Born under the sky of Italy, brought up at haphazard like a water-fowl, poor, orphaned, abandoned, yet happy in the present and confident in the future, Anzoleto, this handsome lad of nineteen, who spent all his days with little Consuelo on the streets of Venice in the most complete liberty, was not by any means indulging in his first love, as one might have supposed. He was no stranger to the easy conquests so common in Venice, and under a colder sky and with a nature less richly endowed, he might have been already worn out and corrupted. But his heart was still pure and his passions were held in check by his will. He had first chanced to meet the little Spaniard before the Madonettes, singing hymns, and he had sung with her the whole evening, merely for the pleasure of exercising his voice, with only the stars for an audience. Afterwards they had met on the sands of the Lido, gathering shell-fish, he to eat them, she to make necklaces and ornaments of them Again they met in churches, where she went to pray to God with all her heart, and he to look at the handsome ladies with all his eyes. In all these meetings Consuelo had appeared so good, gentle, obliging, and gay that he had ended by making her his inseparable friend and companion, without exactly knowing how or why. At this time Anzoleto understood only the sensual pleasure of love. He felt a friendship for Consuelo, and as he belonged to a country and a race in which passion is more common than attachment, he knew no other name to give his friendship than love. Consuelo accepted this figure of speech after making one objection, "If you call yourself my lover, do you mean that you wish to marry me ? " Anzoleto replied, " Certainly, we will get married, if you like."
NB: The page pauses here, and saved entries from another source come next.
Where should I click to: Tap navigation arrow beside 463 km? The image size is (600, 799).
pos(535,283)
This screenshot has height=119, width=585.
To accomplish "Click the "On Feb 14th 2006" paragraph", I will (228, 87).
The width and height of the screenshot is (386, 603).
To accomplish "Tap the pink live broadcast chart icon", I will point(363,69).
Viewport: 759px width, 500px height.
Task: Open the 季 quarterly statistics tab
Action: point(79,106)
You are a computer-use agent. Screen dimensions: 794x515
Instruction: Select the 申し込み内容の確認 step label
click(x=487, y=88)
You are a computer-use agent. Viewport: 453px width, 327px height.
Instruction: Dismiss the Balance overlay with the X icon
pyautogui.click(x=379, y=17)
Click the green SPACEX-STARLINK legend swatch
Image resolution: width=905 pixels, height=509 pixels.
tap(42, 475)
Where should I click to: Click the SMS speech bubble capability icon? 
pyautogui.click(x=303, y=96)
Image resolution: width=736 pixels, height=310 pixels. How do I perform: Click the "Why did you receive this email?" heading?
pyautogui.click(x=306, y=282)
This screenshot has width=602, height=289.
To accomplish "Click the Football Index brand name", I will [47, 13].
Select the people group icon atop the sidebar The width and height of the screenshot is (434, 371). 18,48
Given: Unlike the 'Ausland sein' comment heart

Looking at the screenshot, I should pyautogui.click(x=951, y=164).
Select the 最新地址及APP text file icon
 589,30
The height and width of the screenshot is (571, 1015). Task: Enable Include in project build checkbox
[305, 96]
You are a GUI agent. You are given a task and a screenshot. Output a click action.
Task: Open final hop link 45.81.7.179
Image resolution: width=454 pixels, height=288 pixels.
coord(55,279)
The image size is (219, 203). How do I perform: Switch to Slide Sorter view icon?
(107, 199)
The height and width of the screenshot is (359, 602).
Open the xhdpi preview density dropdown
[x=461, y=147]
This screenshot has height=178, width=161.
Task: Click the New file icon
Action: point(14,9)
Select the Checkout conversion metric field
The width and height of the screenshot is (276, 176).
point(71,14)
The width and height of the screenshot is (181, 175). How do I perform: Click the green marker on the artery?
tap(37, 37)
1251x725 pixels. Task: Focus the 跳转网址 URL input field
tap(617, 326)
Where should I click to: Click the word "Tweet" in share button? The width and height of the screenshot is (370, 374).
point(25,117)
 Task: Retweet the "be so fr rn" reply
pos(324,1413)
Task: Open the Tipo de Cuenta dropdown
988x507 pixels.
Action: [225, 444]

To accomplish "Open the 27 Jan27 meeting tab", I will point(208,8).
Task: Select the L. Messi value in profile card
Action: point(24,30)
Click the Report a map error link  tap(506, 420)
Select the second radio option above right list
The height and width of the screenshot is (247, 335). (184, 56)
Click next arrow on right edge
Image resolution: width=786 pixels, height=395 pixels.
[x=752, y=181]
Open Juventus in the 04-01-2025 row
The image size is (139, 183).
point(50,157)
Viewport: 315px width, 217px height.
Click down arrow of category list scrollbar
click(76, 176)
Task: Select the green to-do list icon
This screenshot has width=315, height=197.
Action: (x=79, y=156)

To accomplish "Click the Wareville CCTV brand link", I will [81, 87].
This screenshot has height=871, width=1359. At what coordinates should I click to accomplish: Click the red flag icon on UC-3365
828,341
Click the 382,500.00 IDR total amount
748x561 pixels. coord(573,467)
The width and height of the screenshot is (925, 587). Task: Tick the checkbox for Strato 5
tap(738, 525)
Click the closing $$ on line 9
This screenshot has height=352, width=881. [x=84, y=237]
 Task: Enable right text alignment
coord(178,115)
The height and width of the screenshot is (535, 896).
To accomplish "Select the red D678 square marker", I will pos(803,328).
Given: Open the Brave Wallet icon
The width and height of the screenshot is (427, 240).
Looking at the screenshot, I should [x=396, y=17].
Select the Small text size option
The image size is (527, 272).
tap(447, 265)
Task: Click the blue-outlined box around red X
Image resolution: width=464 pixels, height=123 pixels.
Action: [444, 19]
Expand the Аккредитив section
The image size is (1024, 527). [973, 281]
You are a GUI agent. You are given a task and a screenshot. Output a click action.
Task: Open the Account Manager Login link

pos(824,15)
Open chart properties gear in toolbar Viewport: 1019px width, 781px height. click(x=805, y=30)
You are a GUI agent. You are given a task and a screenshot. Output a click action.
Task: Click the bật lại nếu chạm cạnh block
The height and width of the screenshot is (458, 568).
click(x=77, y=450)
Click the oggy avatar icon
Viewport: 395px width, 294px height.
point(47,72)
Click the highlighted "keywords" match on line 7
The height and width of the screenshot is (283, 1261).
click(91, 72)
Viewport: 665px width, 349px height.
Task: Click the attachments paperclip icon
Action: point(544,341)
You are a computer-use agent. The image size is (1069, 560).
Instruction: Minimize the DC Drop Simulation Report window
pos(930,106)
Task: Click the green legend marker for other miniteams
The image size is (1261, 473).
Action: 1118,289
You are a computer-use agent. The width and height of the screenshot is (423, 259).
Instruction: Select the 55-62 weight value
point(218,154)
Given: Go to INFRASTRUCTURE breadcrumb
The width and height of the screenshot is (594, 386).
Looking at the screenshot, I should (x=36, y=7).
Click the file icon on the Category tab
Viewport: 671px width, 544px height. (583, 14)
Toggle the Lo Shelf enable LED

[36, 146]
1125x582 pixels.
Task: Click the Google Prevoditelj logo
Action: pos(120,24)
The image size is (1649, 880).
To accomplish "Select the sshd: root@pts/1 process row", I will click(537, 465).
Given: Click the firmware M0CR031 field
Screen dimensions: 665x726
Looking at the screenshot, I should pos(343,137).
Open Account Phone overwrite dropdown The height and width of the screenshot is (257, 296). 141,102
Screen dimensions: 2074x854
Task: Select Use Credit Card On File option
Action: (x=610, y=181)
From that time the matter was settled. Anzoleto may have thought it a jest, although Consuelo took it quite seriously. It is certain that his young heart felt already those opposing sentiments and complicated emotions which disturb the lives of men who have become blasé. But, without understandmg the charm which drew him to Consuelo, having as yet scarcely any feeling for the beautiful, and not knowing whether she was ugly or pretty, child enough to amuse himself with her at sports beneath his age, yet man enough to respect her fourteen years, he led with her in public, on the streets and canals of Venice, a life as happy, as pure, and as secluded as that of Paul and Virginia under the palms of the desert. Although they enjoyed a liberty more absolute and more dangerous, with no families, no tender and watchful! mothers to train ihem in virtue, no faithful servant to seek them at nightfall and bring them back to the fold, no dog, even, to warn them of danger, their life was wholly innocent. They sailed the lagoons in boats without oars or pilot, they wandered in the marshes without a guide, and with no concern for the rising tide. They sang before the shrines erected under vine branches at street corners without regard for the lateness of the hour and needing no other bed than the stones, still warm from midday heat. They would stand before Polcinella's theatre and follow with passionate attention the adventures of the beautiful Corisande, the queen of marionettes, without remembering the absence of breakfast and the small likelihood of supper. They plunged into the wild sports of carnival, Anzoleto with no disguise but his coat turned inside out, Consuelo with none but a bunch of old ribbons. They had sumptuous feasts on the balustrades of bridges or the steps of palaces, their only viands sea-fruit[1], or raw fennel-stalks. They lived, in short, a free and happy life, without giving more dangerous caresses and feeling more tender sentiments than two innocent children of the same age and sex would have done. Days and years went by. Anzoleto had other loves, but Consuelo did not even know that there was any love different from that of which she was the object. She became a young girl, yet felt no need to show greater reserve to her lover. He saw her growing and becoming transformed without impatience or wish for any change in their intimacy, which knew no cloud or scruple, no mystery or remorse.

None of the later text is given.